• Exercise brief
Across the records below, count every line that contains the string "more", then report the count alone.

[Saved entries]
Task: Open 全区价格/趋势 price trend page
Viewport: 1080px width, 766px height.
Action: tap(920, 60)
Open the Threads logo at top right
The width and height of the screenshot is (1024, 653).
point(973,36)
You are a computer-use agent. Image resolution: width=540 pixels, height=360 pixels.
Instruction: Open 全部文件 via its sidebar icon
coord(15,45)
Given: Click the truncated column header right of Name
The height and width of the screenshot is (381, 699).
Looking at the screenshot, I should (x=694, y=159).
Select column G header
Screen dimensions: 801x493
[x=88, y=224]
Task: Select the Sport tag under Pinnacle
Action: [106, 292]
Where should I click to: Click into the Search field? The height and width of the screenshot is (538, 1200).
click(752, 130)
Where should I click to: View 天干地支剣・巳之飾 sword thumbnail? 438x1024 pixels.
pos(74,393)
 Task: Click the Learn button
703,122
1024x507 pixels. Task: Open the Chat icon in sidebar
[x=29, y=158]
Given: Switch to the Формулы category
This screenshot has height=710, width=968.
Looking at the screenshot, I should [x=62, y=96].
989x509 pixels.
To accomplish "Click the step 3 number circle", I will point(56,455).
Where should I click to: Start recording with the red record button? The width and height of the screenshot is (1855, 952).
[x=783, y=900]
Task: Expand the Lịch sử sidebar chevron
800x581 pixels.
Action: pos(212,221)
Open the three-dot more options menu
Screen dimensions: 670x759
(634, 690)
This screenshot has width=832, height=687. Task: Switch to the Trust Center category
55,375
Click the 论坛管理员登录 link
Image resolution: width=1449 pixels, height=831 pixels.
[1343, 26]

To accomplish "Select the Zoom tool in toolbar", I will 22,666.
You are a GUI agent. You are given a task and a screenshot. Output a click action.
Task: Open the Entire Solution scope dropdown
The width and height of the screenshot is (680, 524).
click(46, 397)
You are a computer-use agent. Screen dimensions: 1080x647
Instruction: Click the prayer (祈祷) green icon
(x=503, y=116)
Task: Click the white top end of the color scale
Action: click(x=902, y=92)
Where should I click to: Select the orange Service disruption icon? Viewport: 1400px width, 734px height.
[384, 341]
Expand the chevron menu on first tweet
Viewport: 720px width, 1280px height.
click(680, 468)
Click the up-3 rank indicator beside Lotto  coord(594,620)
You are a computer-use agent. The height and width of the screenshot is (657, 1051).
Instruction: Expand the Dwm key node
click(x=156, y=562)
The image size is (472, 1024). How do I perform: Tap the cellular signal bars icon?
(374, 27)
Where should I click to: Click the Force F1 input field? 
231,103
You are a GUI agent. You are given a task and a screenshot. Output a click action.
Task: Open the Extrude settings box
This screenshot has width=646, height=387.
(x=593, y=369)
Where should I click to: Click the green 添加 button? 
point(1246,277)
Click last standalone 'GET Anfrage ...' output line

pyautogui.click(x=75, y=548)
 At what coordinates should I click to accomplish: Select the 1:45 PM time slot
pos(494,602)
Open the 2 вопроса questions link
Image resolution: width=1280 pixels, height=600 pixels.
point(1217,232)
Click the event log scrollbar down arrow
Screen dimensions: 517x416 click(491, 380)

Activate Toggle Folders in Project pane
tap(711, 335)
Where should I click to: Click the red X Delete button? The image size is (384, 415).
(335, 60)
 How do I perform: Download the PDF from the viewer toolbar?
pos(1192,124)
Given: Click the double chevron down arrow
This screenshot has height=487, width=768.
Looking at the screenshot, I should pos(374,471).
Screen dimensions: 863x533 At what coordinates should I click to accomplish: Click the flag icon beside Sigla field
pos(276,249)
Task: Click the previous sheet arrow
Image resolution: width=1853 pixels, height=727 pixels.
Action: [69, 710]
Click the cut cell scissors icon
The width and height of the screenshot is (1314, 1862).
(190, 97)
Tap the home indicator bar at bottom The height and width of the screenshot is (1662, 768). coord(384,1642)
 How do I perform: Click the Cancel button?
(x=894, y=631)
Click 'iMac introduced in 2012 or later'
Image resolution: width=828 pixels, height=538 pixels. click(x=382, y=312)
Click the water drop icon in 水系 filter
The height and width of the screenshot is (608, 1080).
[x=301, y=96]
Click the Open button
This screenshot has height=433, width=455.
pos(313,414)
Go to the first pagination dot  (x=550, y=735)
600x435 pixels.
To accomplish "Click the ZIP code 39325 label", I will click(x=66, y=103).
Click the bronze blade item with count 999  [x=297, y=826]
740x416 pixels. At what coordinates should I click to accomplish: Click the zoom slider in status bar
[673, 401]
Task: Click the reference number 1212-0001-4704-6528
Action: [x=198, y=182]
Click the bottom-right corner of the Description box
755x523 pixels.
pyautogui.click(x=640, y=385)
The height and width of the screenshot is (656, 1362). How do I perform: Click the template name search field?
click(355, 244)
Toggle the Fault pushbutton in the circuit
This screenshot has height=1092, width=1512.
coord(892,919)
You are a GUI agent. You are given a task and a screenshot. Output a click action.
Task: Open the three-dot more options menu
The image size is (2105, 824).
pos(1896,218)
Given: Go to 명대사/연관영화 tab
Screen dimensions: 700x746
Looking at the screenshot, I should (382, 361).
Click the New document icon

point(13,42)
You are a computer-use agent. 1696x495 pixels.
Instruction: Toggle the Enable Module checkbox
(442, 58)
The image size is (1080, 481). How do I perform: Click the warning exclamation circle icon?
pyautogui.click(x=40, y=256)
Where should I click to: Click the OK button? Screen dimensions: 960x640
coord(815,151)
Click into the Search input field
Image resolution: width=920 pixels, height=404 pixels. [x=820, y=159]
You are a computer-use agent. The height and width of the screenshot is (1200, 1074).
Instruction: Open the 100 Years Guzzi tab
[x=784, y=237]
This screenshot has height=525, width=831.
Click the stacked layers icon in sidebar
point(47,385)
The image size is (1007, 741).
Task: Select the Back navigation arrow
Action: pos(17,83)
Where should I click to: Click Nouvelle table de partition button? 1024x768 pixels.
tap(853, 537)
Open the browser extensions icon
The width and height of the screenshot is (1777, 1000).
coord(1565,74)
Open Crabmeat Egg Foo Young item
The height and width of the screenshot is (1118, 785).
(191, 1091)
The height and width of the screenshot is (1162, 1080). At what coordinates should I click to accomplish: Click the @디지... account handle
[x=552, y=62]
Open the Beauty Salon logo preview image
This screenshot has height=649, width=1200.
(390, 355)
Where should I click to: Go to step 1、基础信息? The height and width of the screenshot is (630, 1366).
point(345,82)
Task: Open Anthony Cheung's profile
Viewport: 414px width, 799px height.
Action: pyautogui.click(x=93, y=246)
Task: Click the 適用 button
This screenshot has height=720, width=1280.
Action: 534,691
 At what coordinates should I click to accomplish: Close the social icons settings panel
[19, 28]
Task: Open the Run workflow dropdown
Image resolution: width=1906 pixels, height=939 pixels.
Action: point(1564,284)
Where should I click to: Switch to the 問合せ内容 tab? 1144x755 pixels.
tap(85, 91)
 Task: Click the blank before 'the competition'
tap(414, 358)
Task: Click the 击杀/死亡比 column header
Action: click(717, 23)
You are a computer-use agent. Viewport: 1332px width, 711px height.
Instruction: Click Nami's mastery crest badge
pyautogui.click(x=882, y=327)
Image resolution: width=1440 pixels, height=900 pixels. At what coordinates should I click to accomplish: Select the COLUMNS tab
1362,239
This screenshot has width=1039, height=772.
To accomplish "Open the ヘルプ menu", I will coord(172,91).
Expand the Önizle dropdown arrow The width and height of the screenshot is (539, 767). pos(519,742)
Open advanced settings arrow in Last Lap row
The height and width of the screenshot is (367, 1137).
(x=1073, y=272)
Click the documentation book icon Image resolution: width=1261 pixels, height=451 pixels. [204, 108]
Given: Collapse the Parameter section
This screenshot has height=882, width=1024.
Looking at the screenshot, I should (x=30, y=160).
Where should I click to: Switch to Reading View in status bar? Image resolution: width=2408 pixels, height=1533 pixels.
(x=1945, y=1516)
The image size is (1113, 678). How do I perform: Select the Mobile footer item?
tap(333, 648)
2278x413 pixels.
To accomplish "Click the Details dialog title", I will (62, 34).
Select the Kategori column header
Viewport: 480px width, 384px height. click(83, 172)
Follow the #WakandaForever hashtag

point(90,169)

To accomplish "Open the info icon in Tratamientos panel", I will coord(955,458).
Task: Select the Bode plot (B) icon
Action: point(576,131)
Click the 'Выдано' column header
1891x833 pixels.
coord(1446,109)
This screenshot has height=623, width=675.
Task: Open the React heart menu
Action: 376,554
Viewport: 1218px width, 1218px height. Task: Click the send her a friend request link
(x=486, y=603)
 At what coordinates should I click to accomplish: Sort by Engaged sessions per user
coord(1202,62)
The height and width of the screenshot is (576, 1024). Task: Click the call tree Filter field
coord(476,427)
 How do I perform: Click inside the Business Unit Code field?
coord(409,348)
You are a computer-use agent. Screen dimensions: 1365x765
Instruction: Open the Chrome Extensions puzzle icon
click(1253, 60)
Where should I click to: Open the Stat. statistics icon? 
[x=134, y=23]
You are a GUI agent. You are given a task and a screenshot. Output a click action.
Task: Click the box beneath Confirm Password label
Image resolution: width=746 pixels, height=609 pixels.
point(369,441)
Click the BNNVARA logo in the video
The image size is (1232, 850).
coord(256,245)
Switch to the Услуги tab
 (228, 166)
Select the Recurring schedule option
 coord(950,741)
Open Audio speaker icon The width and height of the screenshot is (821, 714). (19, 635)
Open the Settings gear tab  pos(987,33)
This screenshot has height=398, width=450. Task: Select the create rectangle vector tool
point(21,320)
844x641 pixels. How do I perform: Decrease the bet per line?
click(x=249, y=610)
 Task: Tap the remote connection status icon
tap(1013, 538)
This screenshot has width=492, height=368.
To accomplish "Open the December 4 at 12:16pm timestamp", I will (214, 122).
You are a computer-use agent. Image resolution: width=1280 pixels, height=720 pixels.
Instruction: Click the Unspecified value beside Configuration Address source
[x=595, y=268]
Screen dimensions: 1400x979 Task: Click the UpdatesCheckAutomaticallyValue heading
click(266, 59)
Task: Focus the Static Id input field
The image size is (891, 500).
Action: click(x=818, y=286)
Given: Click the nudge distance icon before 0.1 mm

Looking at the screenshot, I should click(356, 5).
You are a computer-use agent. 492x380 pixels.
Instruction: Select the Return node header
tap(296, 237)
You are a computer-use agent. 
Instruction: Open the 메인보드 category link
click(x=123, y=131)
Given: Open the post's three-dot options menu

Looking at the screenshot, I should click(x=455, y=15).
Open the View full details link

• Result
2